Market movers today
- Today’s key releases are the preliminary PMIs for the euro area, the US, and the UK for July. We are looking for whether we are seeing a peak in manufacturing and price pressure, which have been major themes in the first half of the year.
- This morning, UK retail sales for June are due out. Consensus is looking for a modest increase.
The 60 second overview
ECB decision: Yesterday’s ECB meeting was the first following the strategic review published earlier this month. On bond buying nothing is changed and the PEPP is still set to expire in March next year. The largest change was on forward guidance, where the ECB now needs to see inflation reach 2% well ahead of the end of its projection horizon before considering hiking monetary policy rates. This wording is compared with the June statement saying ‘to the end of the forecast horizon’ a dovish shift on forward guidance and EUR yields subsequently declined with periphery outperforming core. For details see more here: Flash ECB Research: Stepping up on inflation ambitions, but not on tools, 22 July.

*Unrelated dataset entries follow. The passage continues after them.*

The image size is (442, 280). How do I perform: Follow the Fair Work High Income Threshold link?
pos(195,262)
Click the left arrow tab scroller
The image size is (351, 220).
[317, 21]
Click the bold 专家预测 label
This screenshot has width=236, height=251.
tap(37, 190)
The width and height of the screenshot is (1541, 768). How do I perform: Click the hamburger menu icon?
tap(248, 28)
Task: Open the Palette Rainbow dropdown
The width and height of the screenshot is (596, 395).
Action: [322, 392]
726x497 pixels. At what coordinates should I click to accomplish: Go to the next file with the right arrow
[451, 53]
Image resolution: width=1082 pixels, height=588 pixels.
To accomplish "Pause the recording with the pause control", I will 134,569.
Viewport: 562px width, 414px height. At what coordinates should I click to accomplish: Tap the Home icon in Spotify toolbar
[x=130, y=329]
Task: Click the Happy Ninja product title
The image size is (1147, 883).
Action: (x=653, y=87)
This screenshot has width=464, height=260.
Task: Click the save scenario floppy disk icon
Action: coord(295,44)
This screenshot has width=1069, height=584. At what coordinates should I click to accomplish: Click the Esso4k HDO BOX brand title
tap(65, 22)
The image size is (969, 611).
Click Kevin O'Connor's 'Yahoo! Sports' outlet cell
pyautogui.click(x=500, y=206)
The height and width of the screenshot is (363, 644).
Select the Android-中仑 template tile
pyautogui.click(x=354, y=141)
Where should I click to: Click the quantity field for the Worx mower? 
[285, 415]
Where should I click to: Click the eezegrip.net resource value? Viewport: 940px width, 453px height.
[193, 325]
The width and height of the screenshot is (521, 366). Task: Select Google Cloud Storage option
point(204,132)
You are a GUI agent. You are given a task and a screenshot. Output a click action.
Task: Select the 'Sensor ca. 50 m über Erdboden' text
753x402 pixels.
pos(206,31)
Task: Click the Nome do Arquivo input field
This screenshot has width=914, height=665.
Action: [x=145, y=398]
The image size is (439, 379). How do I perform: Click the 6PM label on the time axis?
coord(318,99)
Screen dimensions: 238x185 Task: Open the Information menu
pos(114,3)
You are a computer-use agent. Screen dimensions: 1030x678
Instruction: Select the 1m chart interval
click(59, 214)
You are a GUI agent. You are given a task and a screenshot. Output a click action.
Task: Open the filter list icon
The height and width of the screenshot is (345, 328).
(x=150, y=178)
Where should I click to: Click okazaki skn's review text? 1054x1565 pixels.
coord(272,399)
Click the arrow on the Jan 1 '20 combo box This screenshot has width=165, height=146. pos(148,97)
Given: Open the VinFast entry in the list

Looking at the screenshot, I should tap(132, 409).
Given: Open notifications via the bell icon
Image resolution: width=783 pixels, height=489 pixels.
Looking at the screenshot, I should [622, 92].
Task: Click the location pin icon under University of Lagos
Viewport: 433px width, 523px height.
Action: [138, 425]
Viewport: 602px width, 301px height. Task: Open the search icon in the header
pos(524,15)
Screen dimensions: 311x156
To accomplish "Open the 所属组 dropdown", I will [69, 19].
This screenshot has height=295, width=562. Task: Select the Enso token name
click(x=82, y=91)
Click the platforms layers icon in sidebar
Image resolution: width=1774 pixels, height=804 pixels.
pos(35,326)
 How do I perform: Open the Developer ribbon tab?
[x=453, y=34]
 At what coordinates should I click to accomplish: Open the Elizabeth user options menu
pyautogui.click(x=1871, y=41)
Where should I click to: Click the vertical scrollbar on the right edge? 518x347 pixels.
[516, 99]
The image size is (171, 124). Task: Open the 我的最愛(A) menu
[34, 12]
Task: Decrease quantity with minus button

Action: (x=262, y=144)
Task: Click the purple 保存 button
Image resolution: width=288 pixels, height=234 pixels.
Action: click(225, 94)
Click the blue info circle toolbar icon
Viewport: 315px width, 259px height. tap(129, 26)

Coal: Thermal coal (coal which is burnt in power plants to produce electricity) is probably this year’s best performing asset class so far, with price increases of 80% on Australian exports and 44% on South African. This puts price levels at their highest since 2009. Of other asset classes only oil is close with Brent crude 44% higher. An explanation for the rally primarily stems from China with local production down following covid-restrictions as well as a drought in the southern part of the country leaving little to no hydroelectric production. Global electricity demand is according to the International Energy Agency set to grow by 5% this year and 4% next year (-1% in 2020). Renewable energy sources are only expected to cover around half of the increase in net demand.
Equities: As indicated in pre-market trading both European and US indices ended yesterday in positive terrain with European stocks outperforming. The S&P500 returned 0.2% on a generally quiet day in both fixed income and equities during the US session after the previous days have been dominated by stronger than expected Q2 earnings for US firms. This morning futures point towards a positive opening in both European as well as US markets, despite Asian indices ending the day lower.
FI: A quiet day in US treasuries with yields in general marginally lower and curves slightly flatter. EUR investors reacted to the ECB meeting by sending yields lower and Bund yields declined by around 3bp ending the day at -0.43% with periphery outperforming.
FX: As expected, the ECB meeting was a non-event for FX markets. The EUR initially found its clue from relative EUR fixed income performance but during the press conference the single currency stabilised at close to unchanged levels for the day. Looking ahead, we strategically favour more EUR/USD downside but emphasise that this is much more a play on USD real rates, global inflation exposure and global cross asset moves than it is a play on ECB monetary policy. Also in the rest of FX majors space yesterday proved a quiet session.
Credit: On the back of a strong earnings season so far, the credit markets seems have shrugged off any Delta-variant related fears. Yesterday the bullish sentiment continued with itraxx main tighter by 1bp to +47bp and xover tighter by 3bp to +235bp.